(What to produce): With nothing added or dropped, output every record below exactly.

-.-.-

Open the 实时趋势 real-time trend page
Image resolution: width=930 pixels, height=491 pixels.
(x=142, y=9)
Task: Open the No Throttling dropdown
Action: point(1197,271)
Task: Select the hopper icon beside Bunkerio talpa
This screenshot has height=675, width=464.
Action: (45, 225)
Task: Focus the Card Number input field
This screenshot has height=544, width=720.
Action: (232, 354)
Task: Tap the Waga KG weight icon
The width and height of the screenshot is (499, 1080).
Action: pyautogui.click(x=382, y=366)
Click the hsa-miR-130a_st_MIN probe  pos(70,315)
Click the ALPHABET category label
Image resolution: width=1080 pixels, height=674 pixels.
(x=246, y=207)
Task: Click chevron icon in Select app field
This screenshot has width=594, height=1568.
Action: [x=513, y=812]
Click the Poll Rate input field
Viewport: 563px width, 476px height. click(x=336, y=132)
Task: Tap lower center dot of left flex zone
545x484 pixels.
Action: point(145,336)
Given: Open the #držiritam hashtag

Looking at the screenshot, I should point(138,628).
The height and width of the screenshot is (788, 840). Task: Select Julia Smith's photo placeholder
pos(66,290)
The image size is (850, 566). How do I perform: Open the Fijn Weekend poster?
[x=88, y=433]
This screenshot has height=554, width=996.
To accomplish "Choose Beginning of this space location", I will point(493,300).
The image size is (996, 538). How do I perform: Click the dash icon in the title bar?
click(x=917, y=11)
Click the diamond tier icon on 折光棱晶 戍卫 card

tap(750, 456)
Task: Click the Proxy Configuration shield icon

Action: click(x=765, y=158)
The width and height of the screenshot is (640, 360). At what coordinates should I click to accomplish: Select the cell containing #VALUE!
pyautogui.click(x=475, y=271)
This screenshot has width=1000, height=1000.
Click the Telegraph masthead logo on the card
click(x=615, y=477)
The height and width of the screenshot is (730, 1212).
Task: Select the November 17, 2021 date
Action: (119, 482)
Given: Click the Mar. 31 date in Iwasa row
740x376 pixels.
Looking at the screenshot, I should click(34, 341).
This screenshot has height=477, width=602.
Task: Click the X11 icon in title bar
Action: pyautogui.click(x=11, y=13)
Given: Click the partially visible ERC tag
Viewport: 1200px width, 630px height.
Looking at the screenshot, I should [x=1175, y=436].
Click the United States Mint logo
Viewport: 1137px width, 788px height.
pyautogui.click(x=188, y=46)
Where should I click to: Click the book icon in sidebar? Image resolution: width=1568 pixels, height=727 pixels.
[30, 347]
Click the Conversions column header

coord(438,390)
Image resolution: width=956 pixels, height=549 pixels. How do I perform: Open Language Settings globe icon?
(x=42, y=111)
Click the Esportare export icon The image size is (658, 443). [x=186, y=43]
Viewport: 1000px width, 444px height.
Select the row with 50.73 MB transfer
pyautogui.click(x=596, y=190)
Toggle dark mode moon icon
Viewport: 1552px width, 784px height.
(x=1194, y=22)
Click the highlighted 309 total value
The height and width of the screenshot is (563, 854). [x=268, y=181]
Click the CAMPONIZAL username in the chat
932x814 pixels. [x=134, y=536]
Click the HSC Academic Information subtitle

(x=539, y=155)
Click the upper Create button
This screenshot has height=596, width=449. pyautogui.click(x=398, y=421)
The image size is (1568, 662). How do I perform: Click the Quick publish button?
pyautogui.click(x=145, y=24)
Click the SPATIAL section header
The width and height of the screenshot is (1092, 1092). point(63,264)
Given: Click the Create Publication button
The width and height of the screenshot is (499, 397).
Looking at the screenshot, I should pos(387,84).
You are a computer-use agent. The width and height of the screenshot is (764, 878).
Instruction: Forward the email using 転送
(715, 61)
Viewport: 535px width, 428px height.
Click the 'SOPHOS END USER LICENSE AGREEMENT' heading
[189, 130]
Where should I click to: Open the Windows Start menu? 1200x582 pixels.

-.-.-

(Solution to this task):
Open the 实时趋势 real-time trend page
Image resolution: width=930 pixels, height=491 pixels.
(x=142, y=9)
Task: Open the No Throttling dropdown
Action: point(1197,271)
Task: Select the hopper icon beside Bunkerio talpa
This screenshot has height=675, width=464.
Action: (45, 225)
Task: Focus the Card Number input field
This screenshot has height=544, width=720.
Action: (232, 354)
Task: Tap the Waga KG weight icon
The width and height of the screenshot is (499, 1080).
Action: pyautogui.click(x=382, y=366)
Click the hsa-miR-130a_st_MIN probe  pos(70,315)
Click the ALPHABET category label
Image resolution: width=1080 pixels, height=674 pixels.
(x=246, y=207)
Task: Click chevron icon in Select app field
This screenshot has width=594, height=1568.
Action: [x=513, y=812]
Click the Poll Rate input field
Viewport: 563px width, 476px height. click(x=336, y=132)
Task: Tap lower center dot of left flex zone
545x484 pixels.
Action: point(145,336)
Given: Open the #držiritam hashtag

Looking at the screenshot, I should point(138,628).
The height and width of the screenshot is (788, 840). Task: Select Julia Smith's photo placeholder
pos(66,290)
The image size is (850, 566). How do I perform: Open the Fijn Weekend poster?
[x=88, y=433]
This screenshot has height=554, width=996.
To accomplish "Choose Beginning of this space location", I will point(493,300).
The image size is (996, 538). How do I perform: Click the dash icon in the title bar?
click(x=917, y=11)
Click the diamond tier icon on 折光棱晶 戍卫 card

tap(750, 456)
Task: Click the Proxy Configuration shield icon

Action: click(x=765, y=158)
The width and height of the screenshot is (640, 360). At what coordinates should I click to accomplish: Select the cell containing #VALUE!
pyautogui.click(x=475, y=271)
This screenshot has width=1000, height=1000.
Click the Telegraph masthead logo on the card
click(x=615, y=477)
The height and width of the screenshot is (730, 1212).
Task: Select the November 17, 2021 date
Action: (119, 482)
Given: Click the Mar. 31 date in Iwasa row
740x376 pixels.
Looking at the screenshot, I should click(34, 341).
This screenshot has height=477, width=602.
Task: Click the X11 icon in title bar
Action: pyautogui.click(x=11, y=13)
Given: Click the partially visible ERC tag
Viewport: 1200px width, 630px height.
Looking at the screenshot, I should [x=1175, y=436].
Click the United States Mint logo
Viewport: 1137px width, 788px height.
pyautogui.click(x=188, y=46)
Where should I click to: Click the book icon in sidebar? Image resolution: width=1568 pixels, height=727 pixels.
[30, 347]
Click the Conversions column header

coord(438,390)
Image resolution: width=956 pixels, height=549 pixels. How do I perform: Open Language Settings globe icon?
(x=42, y=111)
Click the Esportare export icon The image size is (658, 443). [x=186, y=43]
Viewport: 1000px width, 444px height.
Select the row with 50.73 MB transfer
pyautogui.click(x=596, y=190)
Toggle dark mode moon icon
Viewport: 1552px width, 784px height.
(x=1194, y=22)
Click the highlighted 309 total value
The height and width of the screenshot is (563, 854). [x=268, y=181]
Click the CAMPONIZAL username in the chat
932x814 pixels. [x=134, y=536]
Click the HSC Academic Information subtitle

(x=539, y=155)
Click the upper Create button
This screenshot has height=596, width=449. pyautogui.click(x=398, y=421)
The image size is (1568, 662). How do I perform: Click the Quick publish button?
pyautogui.click(x=145, y=24)
Click the SPATIAL section header
The width and height of the screenshot is (1092, 1092). point(63,264)
Given: Click the Create Publication button
The width and height of the screenshot is (499, 397).
Looking at the screenshot, I should pos(387,84).
You are a computer-use agent. The width and height of the screenshot is (764, 878).
Instruction: Forward the email using 転送
(715, 61)
Viewport: 535px width, 428px height.
Click the 'SOPHOS END USER LICENSE AGREEMENT' heading
[189, 130]
Where should I click to: Open the Windows Start menu? 1200x582 pixels.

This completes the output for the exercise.